Alec'in kalesinde yaşananlar ve Alec'in onayının alınması daha sonrasında da Connor'ın kalesinde Brenna'nın Alec'e söyledikleri ve yaptıkları Alec'ten bile bir taktir aldı. Eee kadınların zekalarını hafif almayın Alec ve Connor... gerçi Alec zaten zeki bir kadınla evli olduğunun farkında ama Connor da bunu fark etti. 

Brenna'nın Connor'ın üvey annesiyle yaşadıkları cidden çileden çıkarıcıydı ama birçok şeye Connor'ın hatırı için katlandı tabi son noktayı koyan  da Raen oldu. Tam bir pislikti. Ağabeyinin karısına göz koydu resmen. Eeee ne oldu sonunu hazırladı. 

O sahnelerde Brenna'nın tepkisi, bütün halkın şaşkınlığı ve genç kızın yanında olma istekleri, Quinlan'ın hanımını korumak için yaptıkları çok güzel ve etkileyiciydi. Zaten tedirginliğinin farkında olarak, tetik de dururken karşılaştığı şey genç savaşçıyı da çileden çıkardı.  

O sahnelerin devamında Connor'ın yaptıkları ise... işte karısına aşkını kabullenmese de deli gibi seven adam dedim. 

Bunların yanı sıra, Connor ile Brenna'nın arasındaki iletişim çok iyiydi. Bazen çok eğlenceliydi bazen de yaaa çok tatlısınız dedirtecek şekildeydi. Özellikle de Brenna'nın Connor yatak odalarını ayırma teklifiyle geldiğinde yaptıkları, söyledikleri... sonrasında Connor'ın verdiği tepki... bizler nasıl sırıtarak okuduysak o sahneleri muhtemelen Alec'de öyle izledi. O sahneler direk onun önünde oldu sonuçta. 

Bütün bunların yanında Connor'ın bütün sertliğine karşılık ve kadın erkeğinin sözünü dinler itiraz etmez tavırlarına karşılık Brenna'nın kendi halleri, tavırları çok güzeldi. Zaten Connor'da karısı için yumuşaması, kalbini kırmamak için çaba harcaması da çok tatlıydı.

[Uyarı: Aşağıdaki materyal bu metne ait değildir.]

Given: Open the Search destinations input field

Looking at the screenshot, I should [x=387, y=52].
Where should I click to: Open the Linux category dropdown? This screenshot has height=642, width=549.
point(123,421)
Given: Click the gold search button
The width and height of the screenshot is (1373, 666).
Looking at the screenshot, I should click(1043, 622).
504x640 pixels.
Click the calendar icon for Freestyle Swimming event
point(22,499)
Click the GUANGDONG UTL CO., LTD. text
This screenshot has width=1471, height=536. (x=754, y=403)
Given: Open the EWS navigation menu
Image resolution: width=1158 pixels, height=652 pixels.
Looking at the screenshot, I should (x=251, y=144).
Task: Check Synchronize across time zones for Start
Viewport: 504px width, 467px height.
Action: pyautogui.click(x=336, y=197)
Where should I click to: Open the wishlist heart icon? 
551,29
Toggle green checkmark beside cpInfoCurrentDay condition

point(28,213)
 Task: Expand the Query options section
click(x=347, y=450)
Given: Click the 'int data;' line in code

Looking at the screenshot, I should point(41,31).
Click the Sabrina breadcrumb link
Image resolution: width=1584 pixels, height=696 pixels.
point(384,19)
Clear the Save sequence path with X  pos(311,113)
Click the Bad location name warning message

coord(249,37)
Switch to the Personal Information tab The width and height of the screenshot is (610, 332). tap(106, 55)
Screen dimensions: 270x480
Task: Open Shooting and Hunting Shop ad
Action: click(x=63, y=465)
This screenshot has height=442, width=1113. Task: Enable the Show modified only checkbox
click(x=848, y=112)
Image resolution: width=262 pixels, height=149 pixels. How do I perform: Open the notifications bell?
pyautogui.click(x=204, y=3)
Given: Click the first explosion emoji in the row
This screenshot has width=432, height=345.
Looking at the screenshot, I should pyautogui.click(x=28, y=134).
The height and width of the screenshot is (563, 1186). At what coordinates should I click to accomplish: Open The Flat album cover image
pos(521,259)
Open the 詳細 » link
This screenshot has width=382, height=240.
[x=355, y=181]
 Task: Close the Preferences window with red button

Connor'ın üvey annesi ve kardeşi zaten ölüm fermanlarını Brenna'ya saldırarak yaptılar. Bir anne nasıl böyle tavır alabilir anlayamıyorum. Düşünsenize üveyde olsa oğlunun karısına küçük oğlunun isteklerini yerine getirmesini söylüyor. Dalga mı geçiyorsun sen kadın! Nasıl bir annesin? Nasıl bir kadınsın? Brenna'yı verdiği savaşlardan dolayı tebrik ediyorum. Kendisinin zekası ile hem kayınvalidesinden hem de Raen'den kendini kurtardı resmen. Gerçi sonunda neredeyse canından oluyordu ama... 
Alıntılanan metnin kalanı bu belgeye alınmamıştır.